-------- Provided data --------

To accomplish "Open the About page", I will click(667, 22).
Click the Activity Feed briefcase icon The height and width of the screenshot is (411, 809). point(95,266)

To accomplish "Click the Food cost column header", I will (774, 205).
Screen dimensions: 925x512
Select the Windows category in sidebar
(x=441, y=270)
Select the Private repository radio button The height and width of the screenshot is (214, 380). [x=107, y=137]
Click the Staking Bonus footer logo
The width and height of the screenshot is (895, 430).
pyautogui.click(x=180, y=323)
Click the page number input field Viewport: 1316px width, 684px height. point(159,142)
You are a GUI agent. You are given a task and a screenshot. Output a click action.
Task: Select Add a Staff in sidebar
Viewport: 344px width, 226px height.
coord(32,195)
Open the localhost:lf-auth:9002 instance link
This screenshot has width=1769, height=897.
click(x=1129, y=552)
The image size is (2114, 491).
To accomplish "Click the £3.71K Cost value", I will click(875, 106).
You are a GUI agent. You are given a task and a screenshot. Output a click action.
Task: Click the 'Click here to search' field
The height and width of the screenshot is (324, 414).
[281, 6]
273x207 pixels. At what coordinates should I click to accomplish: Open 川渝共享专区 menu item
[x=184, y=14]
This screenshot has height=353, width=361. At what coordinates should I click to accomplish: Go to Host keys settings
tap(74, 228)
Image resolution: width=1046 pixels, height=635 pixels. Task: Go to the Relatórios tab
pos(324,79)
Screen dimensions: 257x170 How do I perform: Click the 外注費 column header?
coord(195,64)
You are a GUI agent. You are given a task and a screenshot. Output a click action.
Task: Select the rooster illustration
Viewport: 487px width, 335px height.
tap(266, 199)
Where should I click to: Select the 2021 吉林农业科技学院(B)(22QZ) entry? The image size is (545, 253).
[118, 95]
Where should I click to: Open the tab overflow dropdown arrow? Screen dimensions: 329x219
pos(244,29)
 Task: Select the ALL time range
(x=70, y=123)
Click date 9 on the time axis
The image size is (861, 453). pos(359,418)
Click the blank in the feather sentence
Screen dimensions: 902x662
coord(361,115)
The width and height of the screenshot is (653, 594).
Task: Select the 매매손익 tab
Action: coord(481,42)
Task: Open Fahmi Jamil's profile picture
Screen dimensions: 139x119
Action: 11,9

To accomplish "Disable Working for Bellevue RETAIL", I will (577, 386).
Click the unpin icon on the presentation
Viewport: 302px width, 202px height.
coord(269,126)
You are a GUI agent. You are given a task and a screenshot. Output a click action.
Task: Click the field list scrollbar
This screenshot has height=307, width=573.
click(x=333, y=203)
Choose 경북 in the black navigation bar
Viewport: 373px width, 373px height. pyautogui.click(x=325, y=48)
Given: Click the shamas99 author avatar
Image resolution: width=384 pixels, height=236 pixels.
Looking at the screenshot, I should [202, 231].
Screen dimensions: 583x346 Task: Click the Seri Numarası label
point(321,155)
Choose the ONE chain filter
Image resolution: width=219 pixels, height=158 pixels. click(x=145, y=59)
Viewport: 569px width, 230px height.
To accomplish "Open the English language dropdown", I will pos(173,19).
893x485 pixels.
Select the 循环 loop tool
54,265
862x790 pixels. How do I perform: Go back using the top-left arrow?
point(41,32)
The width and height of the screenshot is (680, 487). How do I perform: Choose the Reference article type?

--------

Work instruction: If a line above holds the word "field", copy it.

Answer to this task:
Click the page number input field Viewport: 1316px width, 684px height. point(159,142)
Task: Click the 'Click here to search' field
Task: Click the field list scrollbar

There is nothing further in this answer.